Information provided |
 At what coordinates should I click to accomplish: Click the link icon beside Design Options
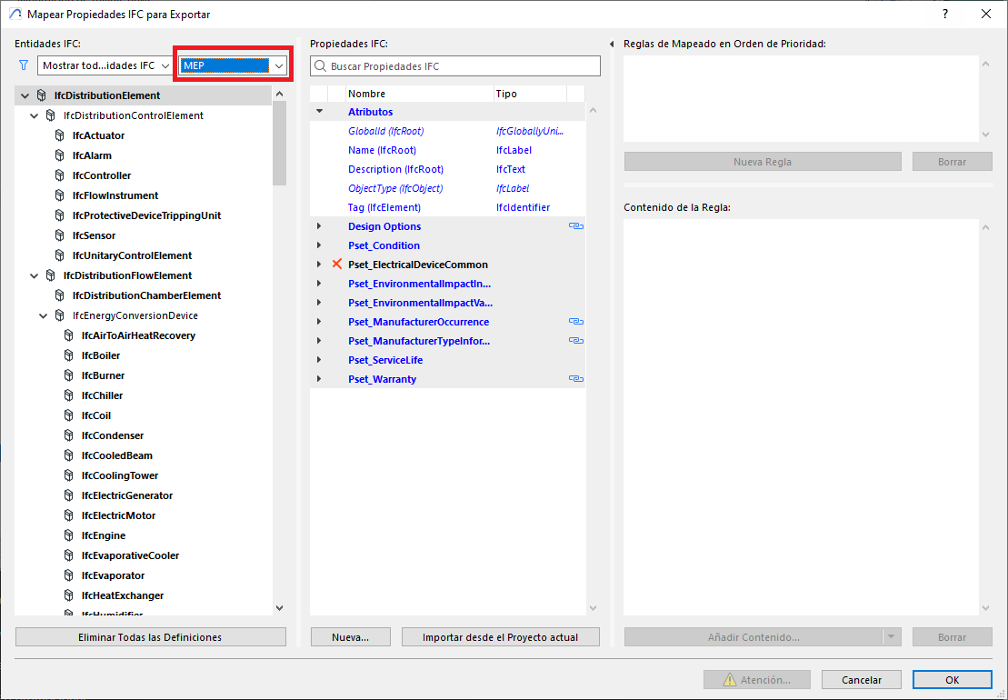click(x=574, y=226)
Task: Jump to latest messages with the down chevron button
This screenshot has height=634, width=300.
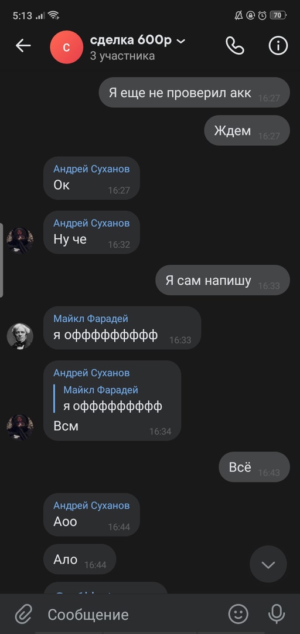Action: pyautogui.click(x=268, y=565)
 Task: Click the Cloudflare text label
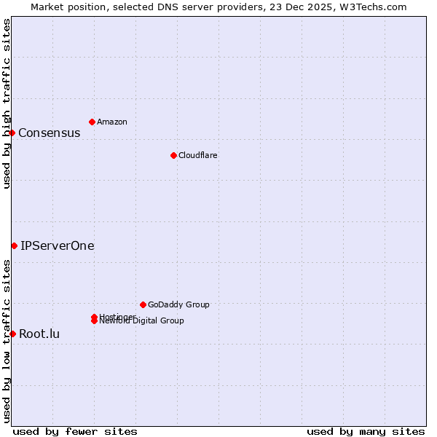tap(197, 155)
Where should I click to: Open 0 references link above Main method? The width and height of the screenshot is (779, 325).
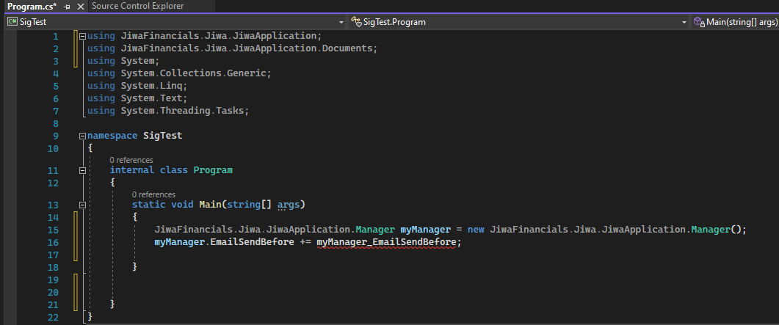tap(153, 194)
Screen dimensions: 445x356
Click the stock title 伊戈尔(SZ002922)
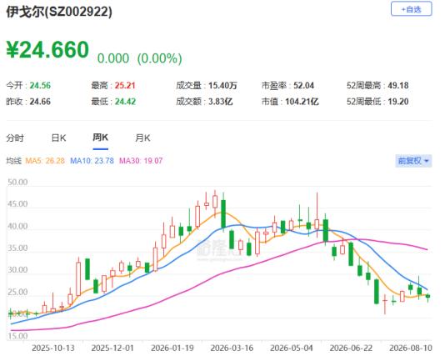click(59, 12)
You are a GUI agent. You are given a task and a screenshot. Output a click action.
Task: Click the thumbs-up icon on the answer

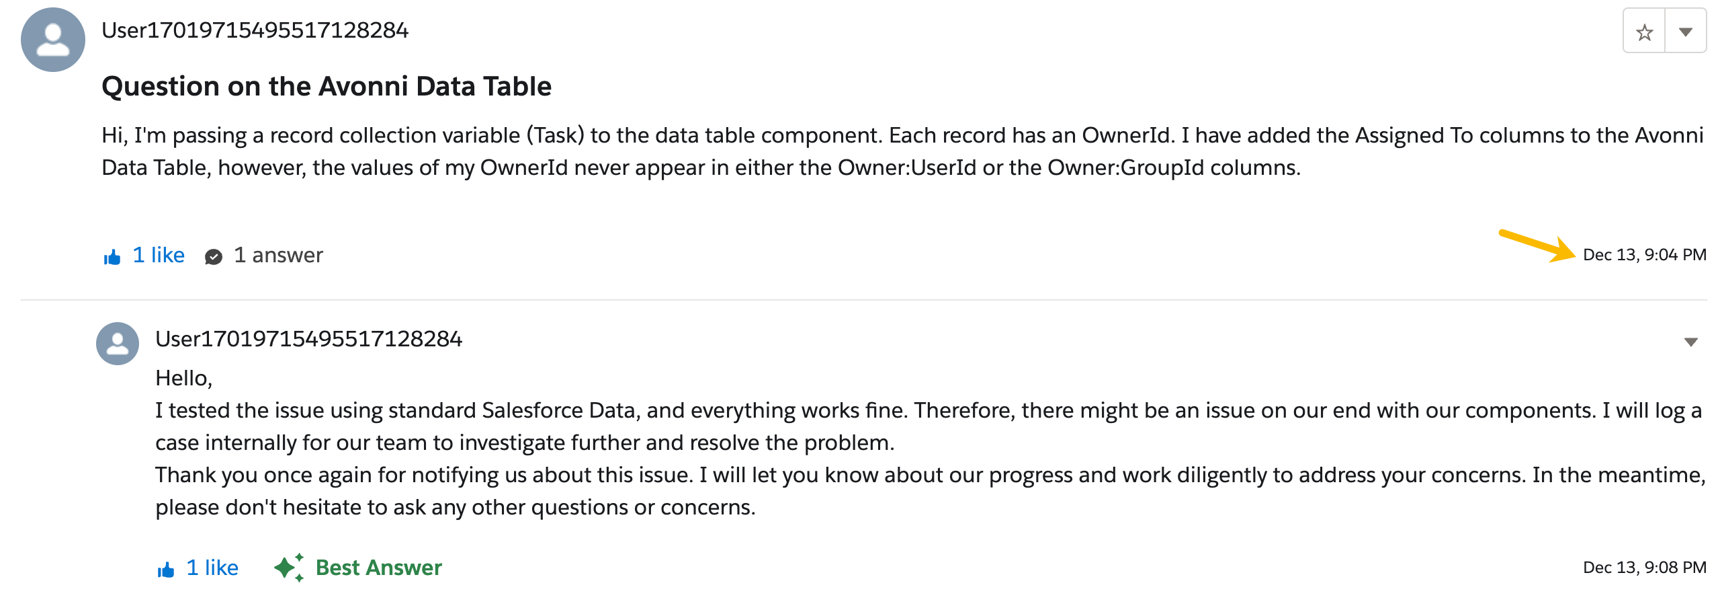click(166, 570)
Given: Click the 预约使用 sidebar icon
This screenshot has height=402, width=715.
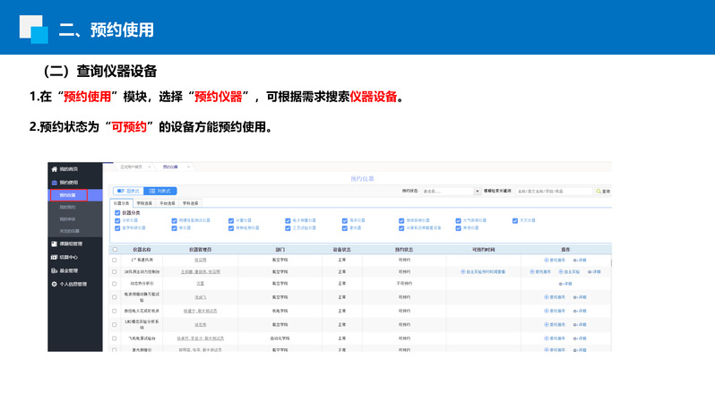Looking at the screenshot, I should pos(55,182).
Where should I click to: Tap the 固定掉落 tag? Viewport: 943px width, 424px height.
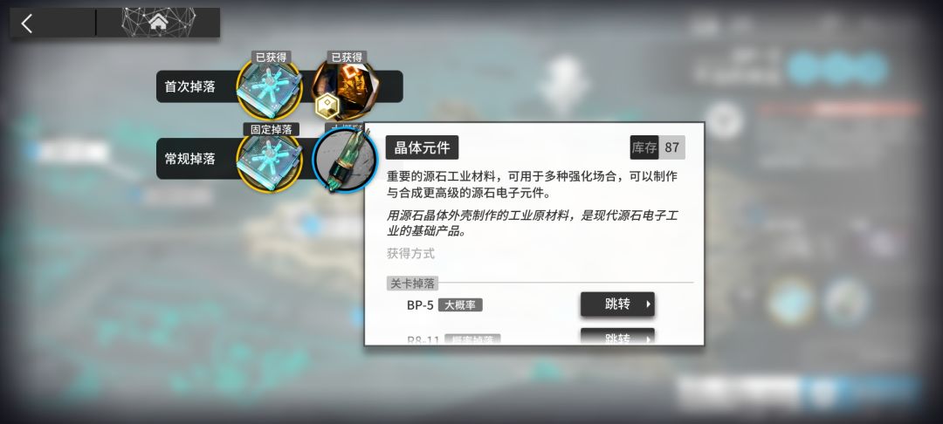click(272, 129)
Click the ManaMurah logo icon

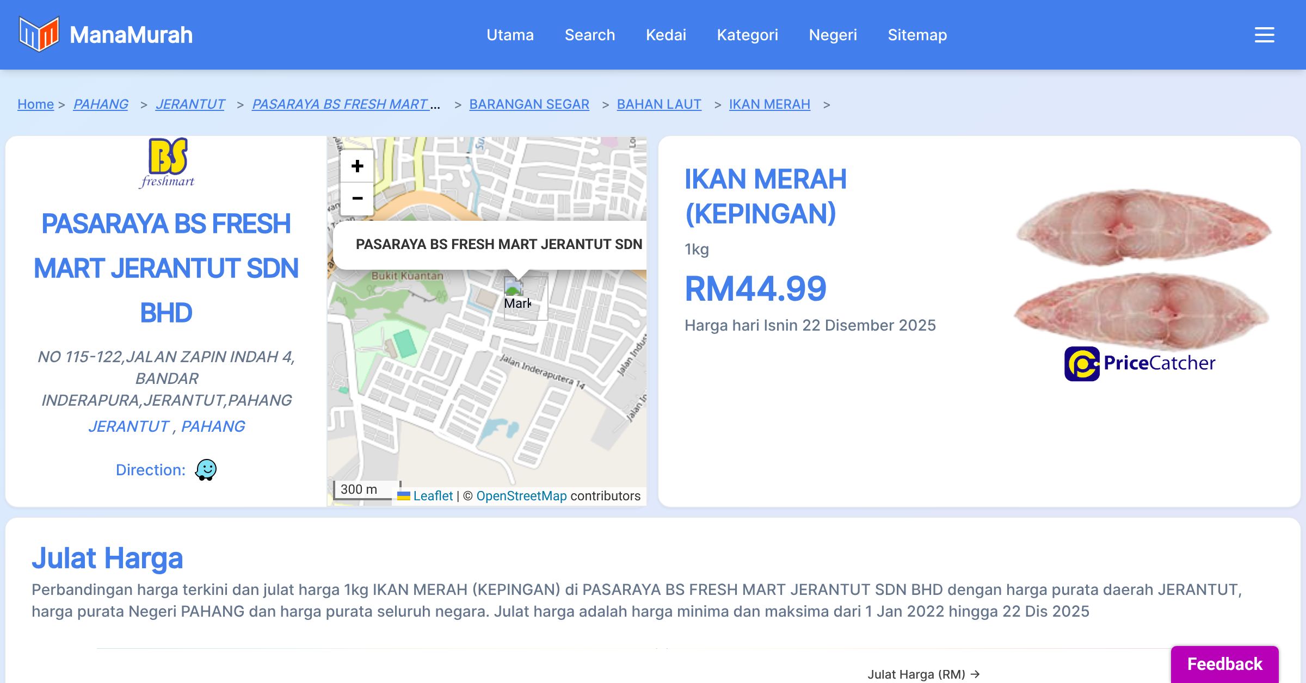coord(39,34)
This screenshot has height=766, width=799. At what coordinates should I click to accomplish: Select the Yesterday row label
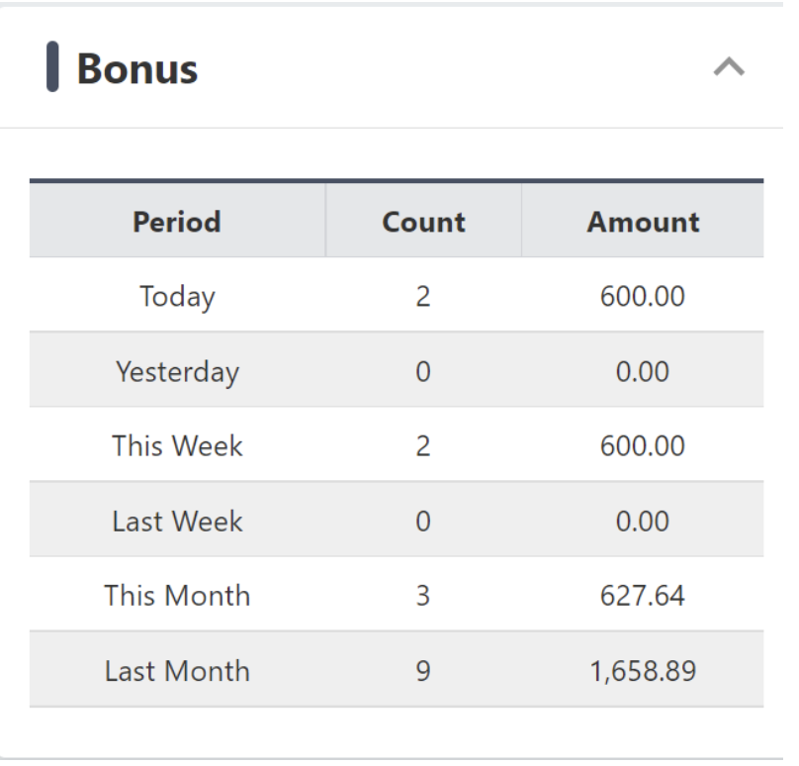pos(177,371)
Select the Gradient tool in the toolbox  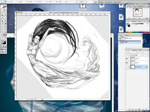point(5,35)
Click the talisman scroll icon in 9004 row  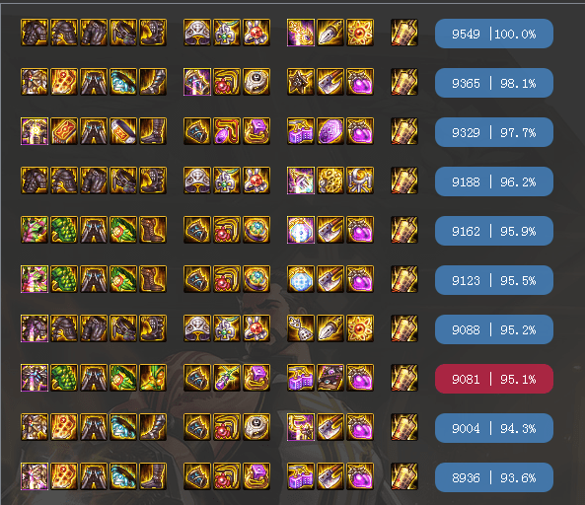pyautogui.click(x=404, y=427)
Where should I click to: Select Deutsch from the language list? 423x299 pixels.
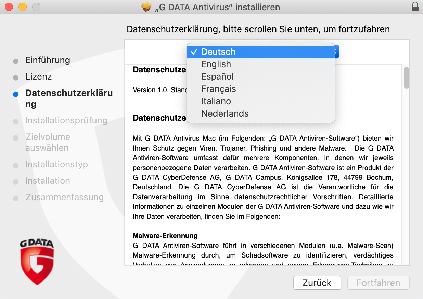tap(218, 52)
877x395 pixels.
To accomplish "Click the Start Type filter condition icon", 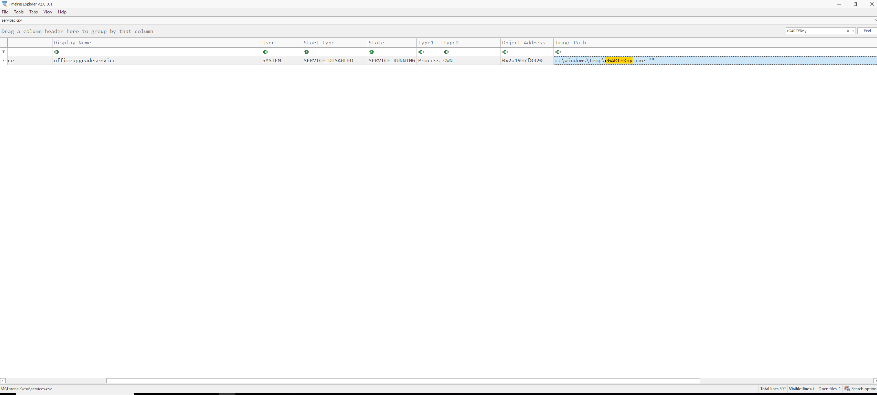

Task to complete |
Turn the stretch of data from its start through the line containing "click(59, 12)" into a JSON list of strings, with one string per line and no blank lines. Leave the pictures out.

Answer to the problem |
[
  " At what coordinates should I click to accomplish: Click the link icon beside Design Options",
  "click(x=574, y=226)",
  "Task: Jump to latest messages with the down chevron button",
  "This screenshot has height=634, width=300.",
  "Action: pyautogui.click(x=268, y=565)",
  " Task: Click the Cloudflare text label",
  "tap(197, 155)",
  "Where should I click to: Open 0 references link above Main method? The width and height of the screenshot is (779, 325).",
  "tap(153, 194)",
  "Screen dimensions: 445x356",
  "Click the stock title 伊戈尔(SZ002922)",
  "click(59, 12)"
]